Problem to solve:
When the line with "This screenshot has width=627, height=488." turns up below, begin repeating exactly, and carry on through the line with "the Effects room"; no pictures go into the copy.

Extracted data:
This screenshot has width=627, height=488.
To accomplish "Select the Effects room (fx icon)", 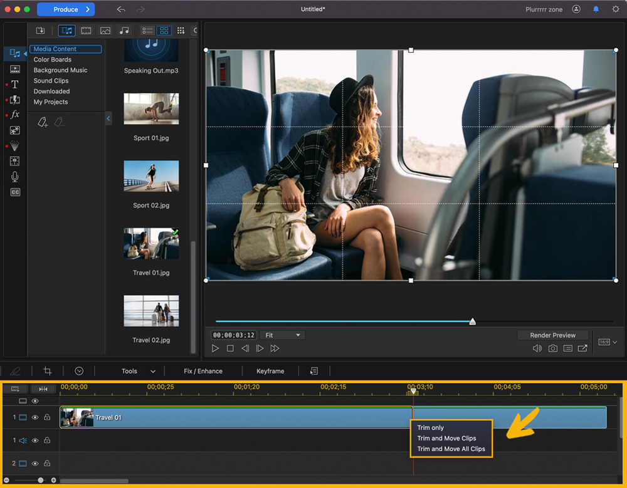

---

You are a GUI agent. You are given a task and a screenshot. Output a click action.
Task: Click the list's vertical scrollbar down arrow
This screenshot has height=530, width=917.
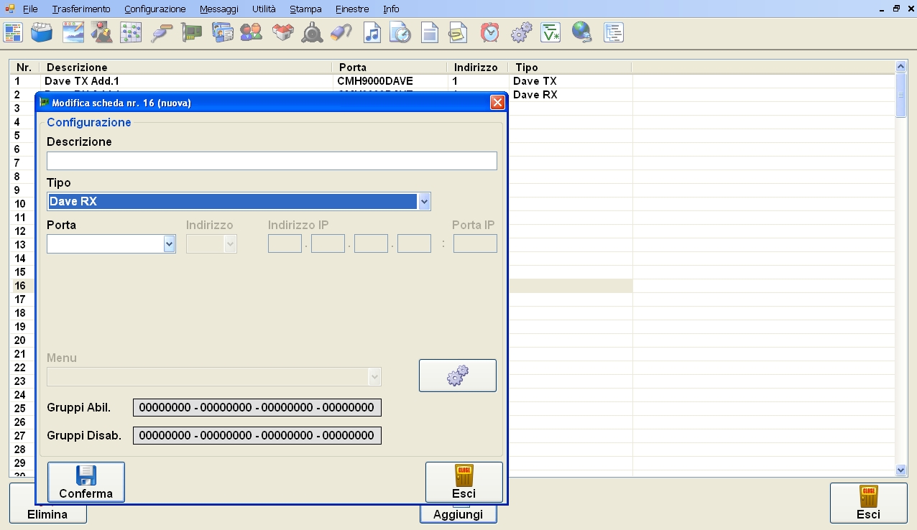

Your response:
This screenshot has width=627, height=488.
To accomplish "Select the Effects room (fx icon)", 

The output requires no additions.